Other opponents include Rose Kennedy Greenway Conservancy board
members, who have questioned whether the park corridor is an
appropriate location for a memorial.

“We could have 44 out there — what prevents that?” Menino said in
an interview. “It’s a dangerous precedent to start.”

The Massachusetts Turnpike Authority, which oversaw the Big Dig and
is constructing the new parks, plans to install a park to be paid for
by the Armenian Heritage Tribute and Genocide Memorial Foundation.
The design includes a 12-sided sculpture recalling the 12 former
provinces of Armenia, a water jet and pool, and a 60-foot-diameter
labyrinth of paved granite and grass, symbolizing renewal and hope.

Senator Edward M. Kennedy told the Globe that the conservancy, a
nonprofit group organized to fund and maintain the emerging corridor
of downtown parks, should decide whether the memorial belongs there.

“The conservancy should try to make the judgment,” Kennedy said.
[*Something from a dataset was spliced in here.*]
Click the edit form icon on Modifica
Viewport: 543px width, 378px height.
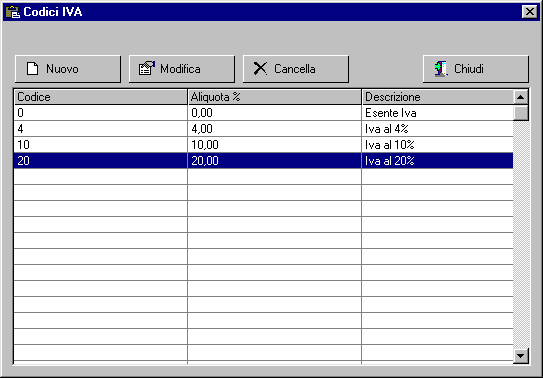pyautogui.click(x=146, y=68)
The
senator suggested a moratorium on proposals for Greenway memorials,
similar to one that has been in effect since 2003 on the National
Mall in Washington.

The National Mall has now become home to 19 memorials or plaques,
while Greenway planners over the last decade have said they don’t
want to dot the new parks with commemorative monuments.
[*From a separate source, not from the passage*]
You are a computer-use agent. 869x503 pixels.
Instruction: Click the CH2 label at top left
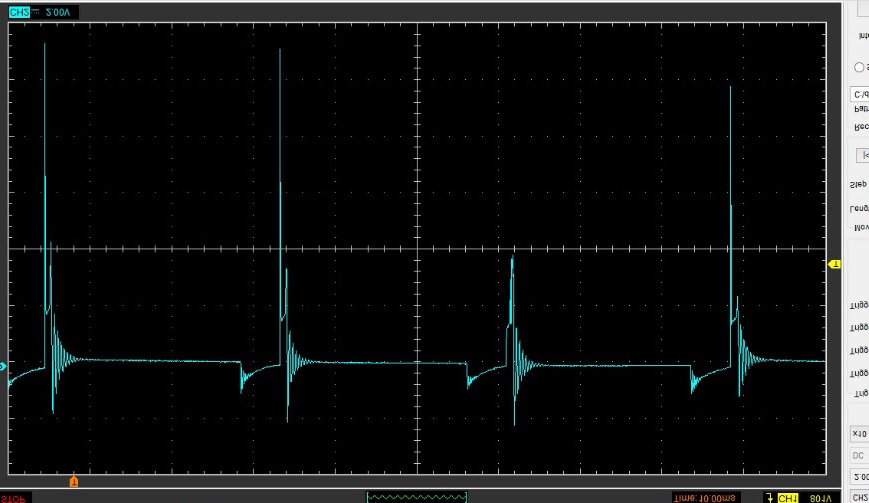pyautogui.click(x=19, y=12)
Kennedy’s suggestion for a moratorium is consistent with the wishes
of the 10-member board of the conservancy. At this month’s meeting,
chairman Peter Meade said the board hoped to go at least five years
before considering proposals for groups that want space on the
Greenway.

Menino said there could be another suitable place in Boston for a
small park that would recall the Armenian Genocide that began in
1915. “If there’s an alternate site, I’d be willing to work with the
Armenian community to put it there,” Menino said.

In 2000, the Legislature directed the Turnpike Authority to study
whether there was a place — the legislation did not specify where —
for a memorial to the Armenian Genocide.

James M. Kalustian, president of the board of about 45 religious and
cultural institutions that make up the Armenian heritage foundation,
said their proposal fits in with Greenway parks planned for the North
End and Chinatown.

“To say there’s no ethnicity on the Greenway, I don’t think that’s a
fair statement,” he said. But those two parks were conceived as both
public and neighborhood-oriented parks from the start, and unlike the
Armenian park will be located in largely ethnic neighborhoods.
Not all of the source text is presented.